The therapist was pushing her to open up and show some semblance of emotion, to tell us or show us how she felt.
My daughter had been to hell and back in the months prior, fighting persistent demons that seldom gave her a respite. She looked at the therapist straight in her eyes, and said the words that, unbeknownst to me, would forever change my life:
“I can’t cry. I don’t cry. My mom never cries, so I don’t cry.”
I sat in silence as I struggled to come to terms with the reality of what my daughter had said. I was completely caught off guard. I questioned how I could have messed this up so badly. I had always thought that by not crying and not showing my daughter any emotions, that I would somehow teach her to be strong.
I believed that she would never have any reason to worry if I pretended that everything was okay, at all costs. I believed that not crying was my superpower, and eventually it became my identity. I was the girl who was “strong” despite what life threw at me.
I grew up in a very dysfunctional household. I learned at a young age that crying was useless, it did not help me get my needs met. I learned that the only person I could count on was myself, and, because of that, I would need to be strong. And strong women don’t cry, right?
Wrong. I was so wrong.
Something beautiful happened in the years that followed that session. I began to realize how beautiful crying was. I began to see how truly therapeutic it was. I started paying attention to parts of me that I had repressed for so long. I started listening to my pain and trying to understand it and then releasing it, through my tears.
Every tear was personified in my mind, every tear was a little piece of my pain that I was finally feeling and saying goodbye to as it rolled down my cheek. I began to feel lighter, I began to feel free.
I learned that by being “strong” and not crying, I was a prisoner to my own pain. My pain held me captive, threatening to expose me, time and time again.
But I had turned the tables; I was now in control.
Each crying session felt like hundreds of dollars worth of therapy. Each session felt like an invitation to get to know myself better. I no longer felt afraid to cry. I welcomed the tears, I even hoped for them.
Suddenly, my superpower became that I was no longer afraid to cry. I could dig up these painful memories without fear, work through them, and then release them. I realized that the real strength was in the messy moments when I found myself sobbing on the shower floor, excavating parts of myself that I had buried for so long.
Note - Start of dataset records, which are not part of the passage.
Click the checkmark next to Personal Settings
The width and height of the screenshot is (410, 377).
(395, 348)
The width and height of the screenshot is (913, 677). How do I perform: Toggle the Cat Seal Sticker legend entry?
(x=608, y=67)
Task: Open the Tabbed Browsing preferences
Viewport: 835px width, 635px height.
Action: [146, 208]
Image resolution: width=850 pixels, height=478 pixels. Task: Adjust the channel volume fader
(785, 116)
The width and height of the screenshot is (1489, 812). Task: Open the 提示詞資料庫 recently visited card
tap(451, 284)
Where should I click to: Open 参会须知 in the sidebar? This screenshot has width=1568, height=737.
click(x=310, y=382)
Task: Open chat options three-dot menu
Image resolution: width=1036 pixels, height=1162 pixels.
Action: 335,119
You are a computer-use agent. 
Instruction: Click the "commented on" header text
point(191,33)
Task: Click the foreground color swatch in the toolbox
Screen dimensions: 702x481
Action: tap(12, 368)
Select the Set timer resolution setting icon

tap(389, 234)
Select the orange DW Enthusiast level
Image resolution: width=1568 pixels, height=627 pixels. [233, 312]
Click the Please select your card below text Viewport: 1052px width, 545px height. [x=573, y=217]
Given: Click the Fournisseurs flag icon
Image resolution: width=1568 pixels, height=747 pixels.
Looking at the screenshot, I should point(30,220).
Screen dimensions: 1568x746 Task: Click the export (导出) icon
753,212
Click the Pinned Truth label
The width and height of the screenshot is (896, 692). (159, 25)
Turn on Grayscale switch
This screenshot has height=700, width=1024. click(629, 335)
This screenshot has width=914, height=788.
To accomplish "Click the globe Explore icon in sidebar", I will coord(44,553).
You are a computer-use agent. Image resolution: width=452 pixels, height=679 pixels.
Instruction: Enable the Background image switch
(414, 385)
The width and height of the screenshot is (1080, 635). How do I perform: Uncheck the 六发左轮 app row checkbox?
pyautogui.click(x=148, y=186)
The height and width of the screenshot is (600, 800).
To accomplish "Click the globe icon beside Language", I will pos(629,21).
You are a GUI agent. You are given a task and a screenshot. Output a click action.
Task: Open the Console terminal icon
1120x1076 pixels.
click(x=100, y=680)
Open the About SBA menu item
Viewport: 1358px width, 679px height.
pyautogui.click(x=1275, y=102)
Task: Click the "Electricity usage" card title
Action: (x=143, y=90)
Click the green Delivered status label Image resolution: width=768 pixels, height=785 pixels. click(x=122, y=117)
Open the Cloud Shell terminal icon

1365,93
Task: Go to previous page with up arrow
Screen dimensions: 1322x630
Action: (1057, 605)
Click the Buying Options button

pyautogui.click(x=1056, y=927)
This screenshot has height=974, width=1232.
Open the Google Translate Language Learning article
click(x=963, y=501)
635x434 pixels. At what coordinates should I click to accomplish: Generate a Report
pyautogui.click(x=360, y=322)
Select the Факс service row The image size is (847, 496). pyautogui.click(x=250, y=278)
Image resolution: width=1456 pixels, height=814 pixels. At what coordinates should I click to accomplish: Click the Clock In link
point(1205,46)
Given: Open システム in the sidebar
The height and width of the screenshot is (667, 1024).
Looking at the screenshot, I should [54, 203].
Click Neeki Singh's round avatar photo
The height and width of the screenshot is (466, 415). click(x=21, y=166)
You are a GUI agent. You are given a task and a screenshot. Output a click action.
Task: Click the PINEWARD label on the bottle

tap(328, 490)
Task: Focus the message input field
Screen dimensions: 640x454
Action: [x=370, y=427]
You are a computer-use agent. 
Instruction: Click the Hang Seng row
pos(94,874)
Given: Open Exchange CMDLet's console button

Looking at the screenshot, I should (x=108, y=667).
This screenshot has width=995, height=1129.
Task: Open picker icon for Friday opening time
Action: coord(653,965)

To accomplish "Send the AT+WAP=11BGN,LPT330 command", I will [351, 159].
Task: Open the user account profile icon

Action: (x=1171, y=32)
There is plenty of research floating around that suggests that crying is beneficial to maintaining mental health. In Japan, they have started “crying clubs” in some cities, called rui-katsu, which translates to “tear seeking” and is a method to relieve stress through crying.
While I don’t personally have any science to back up my own personal journey in “tear seeking,” I can say without hesitation that my tears have been the greatest gift and that without them, I would have never truly known who I am or what I am capable of.
Without my tears, I would have never understood the true meaning of strength.
I guess Fergie was wrong—big girls do, in fact, cry.